Can Mad Cow Disease Reach Our Shores?

In the first report of a three-part series, CBS News correspondent Wyatt Andrews describes efforts to build a US firewall against mad cow disease. The hope is that this country can learn from Europe's mistakes. The sickness has killed more than 80 people, mostly in Britain--a few in France, Ireland, and elsewhere in Europe. Additionally, more than 180,000 animals in Britain have been reported to be infected.

Four years ago in England, Pamela Beyless wore the blank human face of mad cow disease. Her father, Arthur, recalls her regression from confusion, to loss of balance, to total disability.

"She couldn't blink her own eyes," he says.

At the time, the British government played down the mad cow scare, assuring the public that the beef was safe. That's why Arthur Beyless couldn't connect stumbling cows to the brain-eating disease afflicting his daughter.

"Pamela was still Pamela inside, just locked in a body that was destroying her," recalls her father.

Scientists say they think the human form of mad cow disease is contracted by eating tainted beef, and cows get it by eating feed containing the remains of infected cattle.

Tainted feed was exported from Great Britain to Western Europe, where the disease spread.

Today in the United States, it is Linda Detwiler's job to keep the beef safe, and she says she is certain she can do it. She's the chief of the US Department of Agriculture (USDA) task force watching out for mad cow disease, which means she's watching 40 million head of cattle.

Under the US system, any cow showing signs of brain disease gets reported; most get destroyed and their brains are sent to the USDA lab. They've checked 12,000 brains. So far there have been no signs of mad cow disease.

"We have done over a decade of preventive activities, a decade of surveillance with no evidence of the disease, " boasts Detwiler.

Leon Smith, MD is an infectious disease specialist and chief of medicine at St. Michael's Center in Newark, New Jersey.
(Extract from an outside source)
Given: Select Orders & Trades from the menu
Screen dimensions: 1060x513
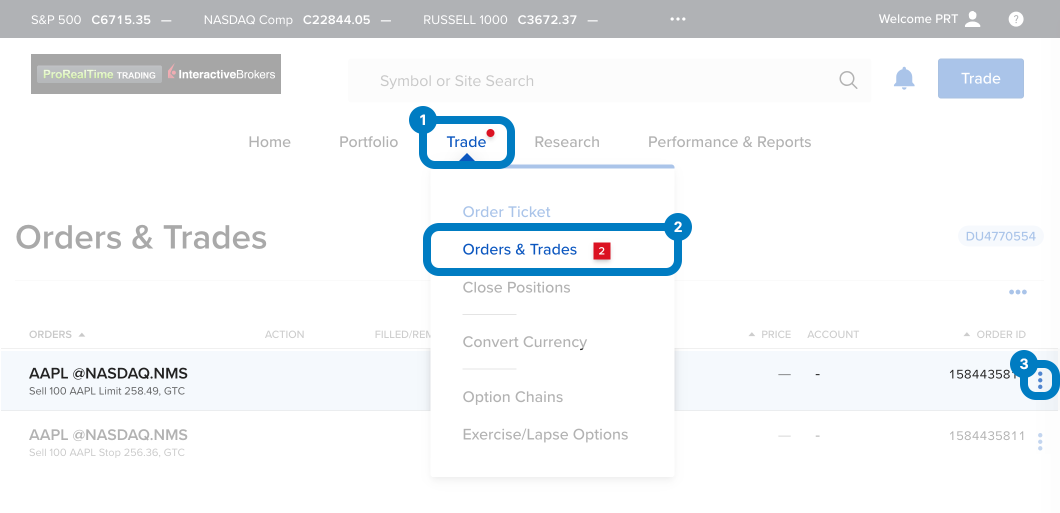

He's more worried about humans than cows. "I think it will be an absolute miracle if we don't have any cases in this country," he says.

Smith points out that science doesn't know exactly what part of the cow harbors mad cow disease--and his concerns are not just for edible beef: English beef by-products like cosmetics and vaccines could be dangerous, too, he says. "Theoretically it can be in gelatin, bovine serum, and other products."

Smith says scientists haven't been able to rule out such possibilities because there is no way to test for them.

Despite the effort to erect a US barrier to mad cow disease, there are holes in the wall, and one of them is cattle feed. Here's why: To protect US cattle from eating tainted feed there is supposed to be a label warning farmers when feed contains by-products of animals susceptible to mad cow disease.

That system is broken.

Just last week, 12,000 cattle were isolated in Texas when Purina annonced it had mistakenly put cow remains in a batch of cattle feed. The Food and Drug Administration (FDA) recently reported that more than 700 feed makers were not labeling products as required.

Stephen Sundlof, DVM, MD, of the FDA is asked if that level of compliance was acceptable to him. "No, it's not," he replies

Sundlof, who is the official in charge of protecting feed, says all 700 feed makers are being reinspected, and there have been five recalls of cattle feed. He says, "We can't say for certain that some of this has not been fed to other cattle. That concerns us."

As of today, the infectious agent that actually causes mad cow disease has never been found in US cows or US humans. The beef is safe, the risk of infection small, experts say. But be vigilant, says Arthur Beyless back in England. He's heard most of that before.